The UK Government’s budget deficit for this year will reach 19 per cent of GDP for 2020/21, according to Chancellor Rishi Sunak. It’s worth reflecting on that figure in the context of the Scottish independence debate. For years, we have been told by opponents of independence that a prospective budget deficit in an independent Scotland of around 7 per cent was impossibly large and would have to be managed by “austerity to the max”. Whatever one wishes to say about Sunak’s Spending Review, which resolutely sticks to the great Tory tradition of hitting the poorest hardest (plans to increase the national minimum wage are scrapped and there will be no permanent increase to Universal Credit), the budget deficit is being funded without any problem whatsoever. The costs of debt servicing are actually set to fall this year.
So that’s one hole punched through the scaremongering narratives around independence. Unfortunately, the weaknesses of the unionist arguments on public finances are matched by the weaknesses of the SNP’s independence case, the Growth Commission, which is stuck in a 2010 time warp, where everyone believes George Osborne’s austerity economics make sense. Indeed, as economics commentator Laurie Macfarlane, has explained, in many ways the Growth Commission’s proposals for fiscal policy in an independent Scotland – to keep its deficit under 3 per cent of GDP in the first “five to ten years”, to keep total national debt below 50 per cent of GDP, and to always limit public spending to 1 per cent below the growth rate for the first ten years – would make Osborne blush.

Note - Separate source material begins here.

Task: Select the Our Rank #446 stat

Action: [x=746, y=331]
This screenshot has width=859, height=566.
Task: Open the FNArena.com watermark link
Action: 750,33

“Applying these rules retrospectively reveals why they are problematic,” Macfarlane explains. “In 2019, GDP growth in Scotland was 0.7 per cent. Under the Growth Commission rules, this would mean that public expenditure would have shrunk by 0.3 per cent. In reality, public spending increased by 3 per cent – under a fiscal framework overseen by a Tory treasury.
“Applying the same assumptions going forward would see public spending as a proportion of GDP fall by around 4 per cent over a decade. To put it another way: the Commission’s plan would see the size of the state in Scotland shrink at a faster pace than when George Osborne was chancellor. At a time when the world is turning its back on austerity, the Growth Commission seemed determined to bring it back to life.”

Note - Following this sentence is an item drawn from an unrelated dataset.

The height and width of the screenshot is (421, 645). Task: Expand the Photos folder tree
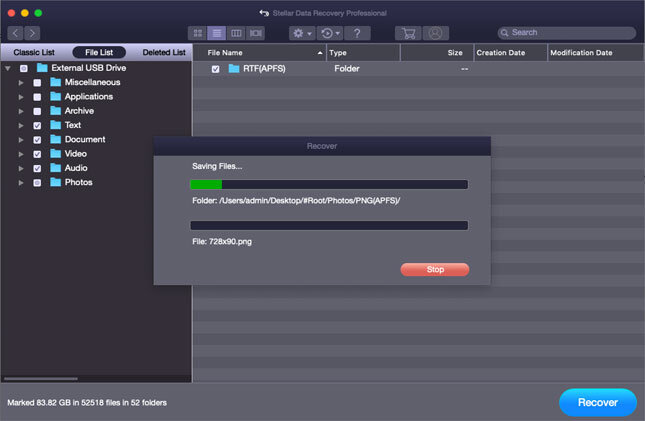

One would think the realities of the pandemic would be an opportune time for the Growth Commission’s architect Andrew Wilson and First Minister Nicola Sturgeon to re-think such a plan, but inexplicably both have sought to double-down on it, Sturgeon happily tweeting a Wilson piece in The Spectator last week re-iterating the Growth Commission case.
As Macfarlane, who was involved in developing the new Scottish National Investment Bank which was launched this week, has again pointed out, this piece is “littered with falsehoods”, but the most relevant one here is that Wilson claims an independent Scotland under his proposals for Sterlingisation could finance a large deficit while keeping interest rates low in the same way as Sunak can. But the only reason the Chancellor can do this is exactly because the UK has monetary sovereignty – Sunak’s Covid borrowing is being bankrolled by Bank of England QE. A Sterlingised Scotland, which would likely start with an even greater budget deficit than the UK, would not have BoE QE available to it, and would have to go to the City of London instead.
“Were a sterlingised Scotland to attempt to borrow from financial markets on anything like this scale, it would most likely lead to a vicious cycle of rising borrowing costs and deteriorating budget deficits, as higher interest payments led to a worsening budget position, which in turn led to credit rating downgrades and higher borrowing costs, eventually requiring steep cuts to public expenditure and asset sales,” Macfarlane writes.
It’s time for a reality check on the Growth Commission case for an independent Scotland. Sterlingisation might be appealing to the City of London, but it’s extremely hard to find any good reason why it would be in the interests of the people of Scotland.